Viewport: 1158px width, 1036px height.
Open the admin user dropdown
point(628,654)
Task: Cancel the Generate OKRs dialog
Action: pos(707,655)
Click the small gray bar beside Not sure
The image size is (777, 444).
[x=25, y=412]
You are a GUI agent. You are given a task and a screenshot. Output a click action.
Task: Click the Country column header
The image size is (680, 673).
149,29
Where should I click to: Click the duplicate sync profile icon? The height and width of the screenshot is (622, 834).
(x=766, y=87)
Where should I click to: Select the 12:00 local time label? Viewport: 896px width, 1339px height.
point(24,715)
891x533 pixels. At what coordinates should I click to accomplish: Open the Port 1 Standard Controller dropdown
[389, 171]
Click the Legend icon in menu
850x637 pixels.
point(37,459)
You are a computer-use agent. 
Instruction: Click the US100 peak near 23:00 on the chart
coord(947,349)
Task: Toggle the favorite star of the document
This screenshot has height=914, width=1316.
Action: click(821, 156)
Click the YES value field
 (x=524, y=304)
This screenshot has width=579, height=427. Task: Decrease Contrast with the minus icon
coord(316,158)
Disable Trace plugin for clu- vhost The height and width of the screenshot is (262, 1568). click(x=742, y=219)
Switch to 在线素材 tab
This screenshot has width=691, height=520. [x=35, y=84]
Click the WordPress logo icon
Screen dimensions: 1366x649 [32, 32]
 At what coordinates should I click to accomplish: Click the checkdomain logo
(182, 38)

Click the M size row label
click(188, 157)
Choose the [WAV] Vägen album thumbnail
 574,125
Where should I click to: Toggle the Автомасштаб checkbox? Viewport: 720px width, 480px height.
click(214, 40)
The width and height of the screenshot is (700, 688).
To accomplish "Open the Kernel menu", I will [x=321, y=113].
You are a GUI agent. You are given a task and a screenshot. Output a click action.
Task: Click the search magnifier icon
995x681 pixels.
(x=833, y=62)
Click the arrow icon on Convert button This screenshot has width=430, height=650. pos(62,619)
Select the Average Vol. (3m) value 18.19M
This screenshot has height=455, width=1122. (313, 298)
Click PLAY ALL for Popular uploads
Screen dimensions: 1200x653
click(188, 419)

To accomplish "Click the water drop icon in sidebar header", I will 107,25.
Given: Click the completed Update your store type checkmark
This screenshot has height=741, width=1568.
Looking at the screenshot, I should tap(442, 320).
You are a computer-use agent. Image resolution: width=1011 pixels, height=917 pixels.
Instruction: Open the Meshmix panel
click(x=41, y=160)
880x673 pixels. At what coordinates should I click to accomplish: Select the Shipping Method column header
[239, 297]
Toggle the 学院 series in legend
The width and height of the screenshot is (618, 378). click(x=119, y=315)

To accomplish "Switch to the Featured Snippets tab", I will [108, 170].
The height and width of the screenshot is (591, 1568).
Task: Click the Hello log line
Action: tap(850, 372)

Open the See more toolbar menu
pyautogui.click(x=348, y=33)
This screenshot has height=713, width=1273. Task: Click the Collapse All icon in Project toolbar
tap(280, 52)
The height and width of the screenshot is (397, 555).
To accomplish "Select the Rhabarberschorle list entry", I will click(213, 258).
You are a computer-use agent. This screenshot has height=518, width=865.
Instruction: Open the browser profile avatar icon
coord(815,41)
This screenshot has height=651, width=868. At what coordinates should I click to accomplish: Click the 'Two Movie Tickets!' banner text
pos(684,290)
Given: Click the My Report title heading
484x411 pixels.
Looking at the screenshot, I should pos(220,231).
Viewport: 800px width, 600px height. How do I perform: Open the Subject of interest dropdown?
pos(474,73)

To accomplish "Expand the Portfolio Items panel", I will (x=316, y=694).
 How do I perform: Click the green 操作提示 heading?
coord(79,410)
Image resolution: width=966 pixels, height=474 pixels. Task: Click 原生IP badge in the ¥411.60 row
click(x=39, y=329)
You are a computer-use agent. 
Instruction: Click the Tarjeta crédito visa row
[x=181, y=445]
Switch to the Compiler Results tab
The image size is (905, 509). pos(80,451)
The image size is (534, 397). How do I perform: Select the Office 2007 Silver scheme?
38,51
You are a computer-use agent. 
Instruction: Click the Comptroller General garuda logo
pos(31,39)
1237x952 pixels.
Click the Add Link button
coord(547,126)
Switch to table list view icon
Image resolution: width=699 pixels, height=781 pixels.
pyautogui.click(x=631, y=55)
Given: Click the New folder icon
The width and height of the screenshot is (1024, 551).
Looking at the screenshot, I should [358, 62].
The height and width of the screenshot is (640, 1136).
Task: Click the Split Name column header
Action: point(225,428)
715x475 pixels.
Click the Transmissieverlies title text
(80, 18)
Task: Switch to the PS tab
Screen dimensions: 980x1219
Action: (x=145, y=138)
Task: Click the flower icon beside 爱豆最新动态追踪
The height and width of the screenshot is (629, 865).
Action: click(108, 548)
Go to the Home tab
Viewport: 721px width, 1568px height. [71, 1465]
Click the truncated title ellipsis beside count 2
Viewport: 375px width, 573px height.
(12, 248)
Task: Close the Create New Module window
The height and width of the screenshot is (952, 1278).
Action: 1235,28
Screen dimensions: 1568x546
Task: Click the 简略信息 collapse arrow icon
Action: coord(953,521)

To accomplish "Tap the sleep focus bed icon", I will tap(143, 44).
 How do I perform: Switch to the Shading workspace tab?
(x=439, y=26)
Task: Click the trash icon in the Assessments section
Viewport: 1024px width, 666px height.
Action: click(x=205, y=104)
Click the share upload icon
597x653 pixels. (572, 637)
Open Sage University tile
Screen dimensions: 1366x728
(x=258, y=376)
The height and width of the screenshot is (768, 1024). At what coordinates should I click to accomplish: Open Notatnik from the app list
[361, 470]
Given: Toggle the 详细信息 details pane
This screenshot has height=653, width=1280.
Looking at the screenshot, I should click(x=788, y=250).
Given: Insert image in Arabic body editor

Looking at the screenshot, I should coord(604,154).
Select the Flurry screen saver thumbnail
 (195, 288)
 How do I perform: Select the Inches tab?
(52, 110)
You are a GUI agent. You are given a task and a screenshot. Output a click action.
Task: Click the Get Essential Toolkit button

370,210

§ **What to do**: All the entries above should come back exactly as they are written.

§ **Solution to the exercise**:
Viewport: 1158px width, 1036px height.
Open the admin user dropdown
point(628,654)
Task: Cancel the Generate OKRs dialog
Action: pos(707,655)
Click the small gray bar beside Not sure
The image size is (777, 444).
[x=25, y=412]
You are a GUI agent. You are given a task and a screenshot. Output a click action.
Task: Click the Country column header
The image size is (680, 673).
149,29
Where should I click to: Click the duplicate sync profile icon? The height and width of the screenshot is (622, 834).
(x=766, y=87)
Where should I click to: Select the 12:00 local time label? Viewport: 896px width, 1339px height.
point(24,715)
891x533 pixels. At what coordinates should I click to accomplish: Open the Port 1 Standard Controller dropdown
[389, 171]
Click the Legend icon in menu
850x637 pixels.
point(37,459)
You are a computer-use agent. 
Instruction: Click the US100 peak near 23:00 on the chart
coord(947,349)
Task: Toggle the favorite star of the document
This screenshot has height=914, width=1316.
Action: click(821, 156)
Click the YES value field
 (x=524, y=304)
This screenshot has width=579, height=427. Task: Decrease Contrast with the minus icon
coord(316,158)
Disable Trace plugin for clu- vhost The height and width of the screenshot is (262, 1568). click(x=742, y=219)
Switch to 在线素材 tab
This screenshot has width=691, height=520. [x=35, y=84]
Click the WordPress logo icon
Screen dimensions: 1366x649 [32, 32]
 At what coordinates should I click to accomplish: Click the checkdomain logo
(182, 38)

Click the M size row label
click(188, 157)
Choose the [WAV] Vägen album thumbnail
 574,125
Where should I click to: Toggle the Автомасштаб checkbox? Viewport: 720px width, 480px height.
click(214, 40)
The width and height of the screenshot is (700, 688).
To accomplish "Open the Kernel menu", I will [x=321, y=113].
You are a GUI agent. You are given a task and a screenshot. Output a click action.
Task: Click the search magnifier icon
995x681 pixels.
(x=833, y=62)
Click the arrow icon on Convert button This screenshot has width=430, height=650. pos(62,619)
Select the Average Vol. (3m) value 18.19M
This screenshot has height=455, width=1122. (313, 298)
Click PLAY ALL for Popular uploads
Screen dimensions: 1200x653
click(188, 419)

To accomplish "Click the water drop icon in sidebar header", I will 107,25.
Given: Click the completed Update your store type checkmark
This screenshot has height=741, width=1568.
Looking at the screenshot, I should tap(442, 320).
You are a computer-use agent. Image resolution: width=1011 pixels, height=917 pixels.
Instruction: Open the Meshmix panel
click(x=41, y=160)
880x673 pixels. At what coordinates should I click to accomplish: Select the Shipping Method column header
[239, 297]
Toggle the 学院 series in legend
The width and height of the screenshot is (618, 378). click(x=119, y=315)

To accomplish "Switch to the Featured Snippets tab", I will [108, 170].
The height and width of the screenshot is (591, 1568).
Task: Click the Hello log line
Action: tap(850, 372)

Open the See more toolbar menu
pyautogui.click(x=348, y=33)
This screenshot has height=713, width=1273. Task: Click the Collapse All icon in Project toolbar
tap(280, 52)
The height and width of the screenshot is (397, 555).
To accomplish "Select the Rhabarberschorle list entry", I will click(213, 258).
You are a computer-use agent. This screenshot has height=518, width=865.
Instruction: Open the browser profile avatar icon
coord(815,41)
This screenshot has height=651, width=868. At what coordinates should I click to accomplish: Click the 'Two Movie Tickets!' banner text
pos(684,290)
Given: Click the My Report title heading
484x411 pixels.
Looking at the screenshot, I should pos(220,231).
Viewport: 800px width, 600px height. How do I perform: Open the Subject of interest dropdown?
pos(474,73)

To accomplish "Expand the Portfolio Items panel", I will (x=316, y=694).
 How do I perform: Click the green 操作提示 heading?
coord(79,410)
Image resolution: width=966 pixels, height=474 pixels. Task: Click 原生IP badge in the ¥411.60 row
click(x=39, y=329)
You are a computer-use agent. 
Instruction: Click the Tarjeta crédito visa row
[x=181, y=445]
Switch to the Compiler Results tab
The image size is (905, 509). pos(80,451)
The image size is (534, 397). How do I perform: Select the Office 2007 Silver scheme?
38,51
You are a computer-use agent. 
Instruction: Click the Comptroller General garuda logo
pos(31,39)
1237x952 pixels.
Click the Add Link button
coord(547,126)
Switch to table list view icon
Image resolution: width=699 pixels, height=781 pixels.
pyautogui.click(x=631, y=55)
Given: Click the New folder icon
The width and height of the screenshot is (1024, 551).
Looking at the screenshot, I should [358, 62].
The height and width of the screenshot is (640, 1136).
Task: Click the Split Name column header
Action: point(225,428)
715x475 pixels.
Click the Transmissieverlies title text
(80, 18)
Task: Switch to the PS tab
Screen dimensions: 980x1219
Action: (x=145, y=138)
Task: Click the flower icon beside 爱豆最新动态追踪
The height and width of the screenshot is (629, 865).
Action: click(108, 548)
Go to the Home tab
Viewport: 721px width, 1568px height. [71, 1465]
Click the truncated title ellipsis beside count 2
Viewport: 375px width, 573px height.
(12, 248)
Task: Close the Create New Module window
The height and width of the screenshot is (952, 1278).
Action: 1235,28
Screen dimensions: 1568x546
Task: Click the 简略信息 collapse arrow icon
Action: coord(953,521)

To accomplish "Tap the sleep focus bed icon", I will tap(143, 44).
 How do I perform: Switch to the Shading workspace tab?
(x=439, y=26)
Task: Click the trash icon in the Assessments section
Viewport: 1024px width, 666px height.
Action: click(x=205, y=104)
Click the share upload icon
597x653 pixels. (572, 637)
Open Sage University tile
Screen dimensions: 1366x728
(x=258, y=376)
The height and width of the screenshot is (768, 1024). At what coordinates should I click to accomplish: Open Notatnik from the app list
[361, 470]
Given: Toggle the 详细信息 details pane
This screenshot has height=653, width=1280.
Looking at the screenshot, I should click(x=788, y=250).
Given: Insert image in Arabic body editor

Looking at the screenshot, I should coord(604,154).
Select the Flurry screen saver thumbnail
 (195, 288)
 How do I perform: Select the Inches tab?
(52, 110)
You are a GUI agent. You are given a task and a screenshot. Output a click action.
Task: Click the Get Essential Toolkit button

370,210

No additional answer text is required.